Text and item location entries

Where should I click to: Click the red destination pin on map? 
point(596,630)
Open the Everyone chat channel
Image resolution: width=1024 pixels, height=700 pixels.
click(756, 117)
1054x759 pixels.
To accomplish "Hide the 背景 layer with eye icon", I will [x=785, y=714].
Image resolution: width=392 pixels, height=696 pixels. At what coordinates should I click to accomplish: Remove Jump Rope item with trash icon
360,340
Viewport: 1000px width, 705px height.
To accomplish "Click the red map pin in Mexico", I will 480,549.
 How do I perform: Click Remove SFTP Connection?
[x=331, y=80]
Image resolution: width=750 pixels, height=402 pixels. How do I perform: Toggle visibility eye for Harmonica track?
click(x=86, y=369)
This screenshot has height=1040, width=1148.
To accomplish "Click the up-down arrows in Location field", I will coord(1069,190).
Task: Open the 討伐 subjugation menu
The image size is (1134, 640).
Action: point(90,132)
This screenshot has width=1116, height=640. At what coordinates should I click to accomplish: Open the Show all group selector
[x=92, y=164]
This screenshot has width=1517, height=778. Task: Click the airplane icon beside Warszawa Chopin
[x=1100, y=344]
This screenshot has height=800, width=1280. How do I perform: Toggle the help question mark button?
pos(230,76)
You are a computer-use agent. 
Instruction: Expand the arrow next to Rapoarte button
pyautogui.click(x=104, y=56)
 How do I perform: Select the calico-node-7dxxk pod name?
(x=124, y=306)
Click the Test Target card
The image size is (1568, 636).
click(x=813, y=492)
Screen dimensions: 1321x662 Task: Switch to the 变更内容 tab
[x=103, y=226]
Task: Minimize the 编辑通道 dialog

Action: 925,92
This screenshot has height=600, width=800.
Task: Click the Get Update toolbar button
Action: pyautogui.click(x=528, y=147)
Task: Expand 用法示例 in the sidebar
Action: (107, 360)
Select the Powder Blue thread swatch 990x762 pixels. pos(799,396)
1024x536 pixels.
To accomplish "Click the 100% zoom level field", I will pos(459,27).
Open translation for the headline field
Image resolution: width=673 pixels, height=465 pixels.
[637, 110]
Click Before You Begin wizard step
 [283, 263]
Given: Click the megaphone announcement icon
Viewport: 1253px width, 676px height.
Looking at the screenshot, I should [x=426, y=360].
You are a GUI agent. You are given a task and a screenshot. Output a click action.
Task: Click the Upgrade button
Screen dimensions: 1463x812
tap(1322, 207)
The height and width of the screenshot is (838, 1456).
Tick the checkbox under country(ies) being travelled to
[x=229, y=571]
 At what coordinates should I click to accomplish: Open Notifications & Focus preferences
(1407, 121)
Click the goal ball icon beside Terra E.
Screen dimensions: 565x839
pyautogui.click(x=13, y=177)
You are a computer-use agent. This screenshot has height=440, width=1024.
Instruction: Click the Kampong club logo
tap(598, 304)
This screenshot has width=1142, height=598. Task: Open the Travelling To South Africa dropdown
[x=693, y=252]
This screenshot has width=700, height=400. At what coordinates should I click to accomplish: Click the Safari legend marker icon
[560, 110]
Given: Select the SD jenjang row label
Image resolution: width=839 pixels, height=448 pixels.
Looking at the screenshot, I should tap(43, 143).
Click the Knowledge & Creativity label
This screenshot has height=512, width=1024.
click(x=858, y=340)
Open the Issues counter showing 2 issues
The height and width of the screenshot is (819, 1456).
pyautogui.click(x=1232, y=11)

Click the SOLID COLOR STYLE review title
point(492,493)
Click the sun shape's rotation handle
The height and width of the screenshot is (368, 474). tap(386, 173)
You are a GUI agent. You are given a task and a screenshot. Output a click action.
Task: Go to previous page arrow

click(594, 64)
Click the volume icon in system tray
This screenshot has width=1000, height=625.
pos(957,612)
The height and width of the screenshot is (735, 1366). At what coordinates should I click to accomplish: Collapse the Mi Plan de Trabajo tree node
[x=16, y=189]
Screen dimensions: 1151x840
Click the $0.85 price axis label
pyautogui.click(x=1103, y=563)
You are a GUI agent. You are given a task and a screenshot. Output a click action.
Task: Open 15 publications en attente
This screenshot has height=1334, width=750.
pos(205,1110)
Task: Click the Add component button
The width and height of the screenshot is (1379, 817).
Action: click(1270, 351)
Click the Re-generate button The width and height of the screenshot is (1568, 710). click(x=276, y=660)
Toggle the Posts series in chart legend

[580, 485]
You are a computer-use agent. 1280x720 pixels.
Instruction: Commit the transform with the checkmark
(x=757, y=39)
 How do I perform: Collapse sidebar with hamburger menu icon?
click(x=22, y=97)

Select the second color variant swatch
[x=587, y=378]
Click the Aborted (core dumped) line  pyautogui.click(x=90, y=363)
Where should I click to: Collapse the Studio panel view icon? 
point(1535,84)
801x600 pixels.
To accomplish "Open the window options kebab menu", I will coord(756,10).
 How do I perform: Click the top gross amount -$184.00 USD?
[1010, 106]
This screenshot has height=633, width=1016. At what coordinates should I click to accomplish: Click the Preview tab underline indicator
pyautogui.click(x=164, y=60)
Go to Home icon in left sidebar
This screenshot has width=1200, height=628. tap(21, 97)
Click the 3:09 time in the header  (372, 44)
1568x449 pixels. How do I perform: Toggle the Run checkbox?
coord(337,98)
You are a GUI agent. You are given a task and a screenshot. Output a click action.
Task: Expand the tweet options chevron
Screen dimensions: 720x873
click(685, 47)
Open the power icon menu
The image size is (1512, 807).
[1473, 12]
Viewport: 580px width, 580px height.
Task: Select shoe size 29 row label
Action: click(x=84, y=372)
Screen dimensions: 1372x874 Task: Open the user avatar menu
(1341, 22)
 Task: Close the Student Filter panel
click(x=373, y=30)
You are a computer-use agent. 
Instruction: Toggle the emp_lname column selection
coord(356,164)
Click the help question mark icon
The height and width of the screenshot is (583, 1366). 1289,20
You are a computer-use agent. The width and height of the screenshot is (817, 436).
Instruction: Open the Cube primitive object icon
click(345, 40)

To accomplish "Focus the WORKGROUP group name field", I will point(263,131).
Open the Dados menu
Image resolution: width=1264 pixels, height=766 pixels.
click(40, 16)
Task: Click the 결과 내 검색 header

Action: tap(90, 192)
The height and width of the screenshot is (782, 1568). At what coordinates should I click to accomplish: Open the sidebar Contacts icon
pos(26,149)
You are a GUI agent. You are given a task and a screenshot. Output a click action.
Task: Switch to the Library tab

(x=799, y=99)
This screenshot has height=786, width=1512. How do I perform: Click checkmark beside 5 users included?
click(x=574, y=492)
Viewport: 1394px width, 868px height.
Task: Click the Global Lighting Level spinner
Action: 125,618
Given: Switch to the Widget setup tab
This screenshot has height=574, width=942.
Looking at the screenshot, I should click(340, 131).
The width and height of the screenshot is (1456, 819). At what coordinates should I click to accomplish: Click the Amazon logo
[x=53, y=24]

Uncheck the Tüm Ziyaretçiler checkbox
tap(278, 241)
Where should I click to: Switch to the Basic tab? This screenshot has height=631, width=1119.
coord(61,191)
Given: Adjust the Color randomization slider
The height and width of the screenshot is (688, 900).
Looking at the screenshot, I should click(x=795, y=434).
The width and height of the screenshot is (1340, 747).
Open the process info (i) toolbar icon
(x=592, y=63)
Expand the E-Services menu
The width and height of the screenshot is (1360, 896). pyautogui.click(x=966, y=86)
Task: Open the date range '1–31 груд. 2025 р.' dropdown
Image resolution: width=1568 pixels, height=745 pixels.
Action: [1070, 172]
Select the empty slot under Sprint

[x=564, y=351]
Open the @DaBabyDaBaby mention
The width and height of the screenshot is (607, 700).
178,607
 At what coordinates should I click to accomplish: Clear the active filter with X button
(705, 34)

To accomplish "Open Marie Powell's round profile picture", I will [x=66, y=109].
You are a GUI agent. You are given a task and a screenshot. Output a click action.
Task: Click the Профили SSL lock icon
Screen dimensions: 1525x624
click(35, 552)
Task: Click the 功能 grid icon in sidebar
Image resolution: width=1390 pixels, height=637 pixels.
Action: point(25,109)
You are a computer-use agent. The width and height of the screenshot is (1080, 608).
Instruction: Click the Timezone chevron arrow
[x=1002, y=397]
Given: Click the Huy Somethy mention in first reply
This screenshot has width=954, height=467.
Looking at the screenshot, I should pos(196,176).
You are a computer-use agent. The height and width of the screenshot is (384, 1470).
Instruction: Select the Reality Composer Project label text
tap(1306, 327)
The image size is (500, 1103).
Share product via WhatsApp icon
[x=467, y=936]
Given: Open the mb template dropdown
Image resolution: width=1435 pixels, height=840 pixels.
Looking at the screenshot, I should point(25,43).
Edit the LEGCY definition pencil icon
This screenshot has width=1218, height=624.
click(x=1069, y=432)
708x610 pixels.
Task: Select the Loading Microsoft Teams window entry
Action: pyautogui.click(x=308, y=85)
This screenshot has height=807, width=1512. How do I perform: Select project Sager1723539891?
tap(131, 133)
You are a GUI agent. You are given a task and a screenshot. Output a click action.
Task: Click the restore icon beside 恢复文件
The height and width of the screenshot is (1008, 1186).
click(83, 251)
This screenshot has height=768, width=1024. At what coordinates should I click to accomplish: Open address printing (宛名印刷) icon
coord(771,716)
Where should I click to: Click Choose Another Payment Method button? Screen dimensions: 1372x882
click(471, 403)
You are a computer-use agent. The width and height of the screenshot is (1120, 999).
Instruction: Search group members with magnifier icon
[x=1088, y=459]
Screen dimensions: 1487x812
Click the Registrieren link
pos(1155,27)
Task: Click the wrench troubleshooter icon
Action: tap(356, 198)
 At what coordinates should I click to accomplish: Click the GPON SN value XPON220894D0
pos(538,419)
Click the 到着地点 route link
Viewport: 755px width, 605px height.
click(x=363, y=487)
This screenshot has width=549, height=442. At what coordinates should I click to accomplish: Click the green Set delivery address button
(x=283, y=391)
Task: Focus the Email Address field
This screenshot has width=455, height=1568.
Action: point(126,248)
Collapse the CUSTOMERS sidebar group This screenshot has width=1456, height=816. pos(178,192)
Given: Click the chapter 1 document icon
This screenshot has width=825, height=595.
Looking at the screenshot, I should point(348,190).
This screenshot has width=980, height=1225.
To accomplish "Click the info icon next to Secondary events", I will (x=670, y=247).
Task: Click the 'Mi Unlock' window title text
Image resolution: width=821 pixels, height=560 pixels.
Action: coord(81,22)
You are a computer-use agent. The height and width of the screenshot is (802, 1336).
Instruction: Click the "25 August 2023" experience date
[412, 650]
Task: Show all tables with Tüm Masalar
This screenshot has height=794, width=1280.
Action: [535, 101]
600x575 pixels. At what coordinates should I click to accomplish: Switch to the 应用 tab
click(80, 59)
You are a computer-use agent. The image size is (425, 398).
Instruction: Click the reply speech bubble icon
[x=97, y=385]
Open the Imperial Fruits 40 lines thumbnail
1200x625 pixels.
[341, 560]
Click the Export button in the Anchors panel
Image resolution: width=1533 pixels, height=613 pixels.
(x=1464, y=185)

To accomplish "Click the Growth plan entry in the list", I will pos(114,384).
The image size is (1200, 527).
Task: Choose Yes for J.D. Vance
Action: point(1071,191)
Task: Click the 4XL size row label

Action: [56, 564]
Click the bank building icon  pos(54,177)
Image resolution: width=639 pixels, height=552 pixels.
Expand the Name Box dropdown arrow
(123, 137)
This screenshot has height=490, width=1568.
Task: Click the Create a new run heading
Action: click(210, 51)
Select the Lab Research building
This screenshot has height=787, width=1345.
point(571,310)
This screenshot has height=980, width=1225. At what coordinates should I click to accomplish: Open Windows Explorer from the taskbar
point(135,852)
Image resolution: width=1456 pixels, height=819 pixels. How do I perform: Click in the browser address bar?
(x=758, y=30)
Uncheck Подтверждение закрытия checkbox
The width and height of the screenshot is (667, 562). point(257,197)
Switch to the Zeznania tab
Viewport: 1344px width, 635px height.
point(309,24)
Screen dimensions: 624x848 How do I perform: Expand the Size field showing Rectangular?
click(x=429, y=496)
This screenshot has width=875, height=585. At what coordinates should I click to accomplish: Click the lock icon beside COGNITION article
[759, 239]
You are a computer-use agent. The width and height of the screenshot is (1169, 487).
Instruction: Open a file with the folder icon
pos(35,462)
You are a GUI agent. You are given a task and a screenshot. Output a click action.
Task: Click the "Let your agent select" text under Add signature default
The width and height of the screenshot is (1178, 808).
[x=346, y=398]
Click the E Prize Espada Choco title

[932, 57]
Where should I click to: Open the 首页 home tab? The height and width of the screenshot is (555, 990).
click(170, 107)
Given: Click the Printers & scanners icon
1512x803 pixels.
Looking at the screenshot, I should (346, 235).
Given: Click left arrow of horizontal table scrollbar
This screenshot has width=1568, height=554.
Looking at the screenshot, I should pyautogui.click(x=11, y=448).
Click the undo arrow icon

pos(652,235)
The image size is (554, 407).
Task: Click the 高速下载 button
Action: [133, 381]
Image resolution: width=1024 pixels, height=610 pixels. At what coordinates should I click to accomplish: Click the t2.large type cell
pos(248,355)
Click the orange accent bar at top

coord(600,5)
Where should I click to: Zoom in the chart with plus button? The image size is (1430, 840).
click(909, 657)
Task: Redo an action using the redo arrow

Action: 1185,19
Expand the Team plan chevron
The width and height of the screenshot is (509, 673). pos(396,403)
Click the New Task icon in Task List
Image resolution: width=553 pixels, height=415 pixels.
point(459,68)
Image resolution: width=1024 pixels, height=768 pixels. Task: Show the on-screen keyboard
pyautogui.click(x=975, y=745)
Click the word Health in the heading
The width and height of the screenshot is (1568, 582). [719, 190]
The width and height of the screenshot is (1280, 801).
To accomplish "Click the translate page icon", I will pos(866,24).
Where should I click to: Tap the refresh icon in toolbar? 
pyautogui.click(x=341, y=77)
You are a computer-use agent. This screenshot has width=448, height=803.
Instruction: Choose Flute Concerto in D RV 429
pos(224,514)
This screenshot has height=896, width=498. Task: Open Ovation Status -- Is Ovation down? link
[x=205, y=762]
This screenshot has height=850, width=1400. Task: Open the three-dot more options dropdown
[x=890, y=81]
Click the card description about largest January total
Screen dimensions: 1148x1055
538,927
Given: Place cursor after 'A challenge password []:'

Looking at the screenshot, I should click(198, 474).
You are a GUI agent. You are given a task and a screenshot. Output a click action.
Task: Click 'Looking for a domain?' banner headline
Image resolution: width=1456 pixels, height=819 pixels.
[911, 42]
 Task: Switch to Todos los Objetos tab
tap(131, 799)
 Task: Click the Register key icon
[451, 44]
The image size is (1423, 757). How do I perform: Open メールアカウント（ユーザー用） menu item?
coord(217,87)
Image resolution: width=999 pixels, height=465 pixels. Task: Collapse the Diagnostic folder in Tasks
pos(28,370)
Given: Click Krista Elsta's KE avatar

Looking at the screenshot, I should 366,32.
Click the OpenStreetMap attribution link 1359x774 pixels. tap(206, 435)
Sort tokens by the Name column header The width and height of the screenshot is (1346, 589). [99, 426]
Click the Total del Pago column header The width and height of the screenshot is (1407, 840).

DESCRIPTION OF THE TASK →
Can you reproduce these records word for word, starting at the line that has "Given: Click the megaphone announcement icon" and stopping after the line that has "[x=693, y=252]"?

REPLY →
Given: Click the megaphone announcement icon
Viewport: 1253px width, 676px height.
Looking at the screenshot, I should [x=426, y=360].
You are a GUI agent. You are given a task and a screenshot. Output a click action.
Task: Click the Upgrade button
Screen dimensions: 1463x812
tap(1322, 207)
The height and width of the screenshot is (838, 1456).
Tick the checkbox under country(ies) being travelled to
[x=229, y=571]
 At what coordinates should I click to accomplish: Open Notifications & Focus preferences
(1407, 121)
Click the goal ball icon beside Terra E.
Screen dimensions: 565x839
pyautogui.click(x=13, y=177)
You are a computer-use agent. This screenshot has height=440, width=1024.
Instruction: Click the Kampong club logo
tap(598, 304)
This screenshot has width=1142, height=598. Task: Open the Travelling To South Africa dropdown
[x=693, y=252]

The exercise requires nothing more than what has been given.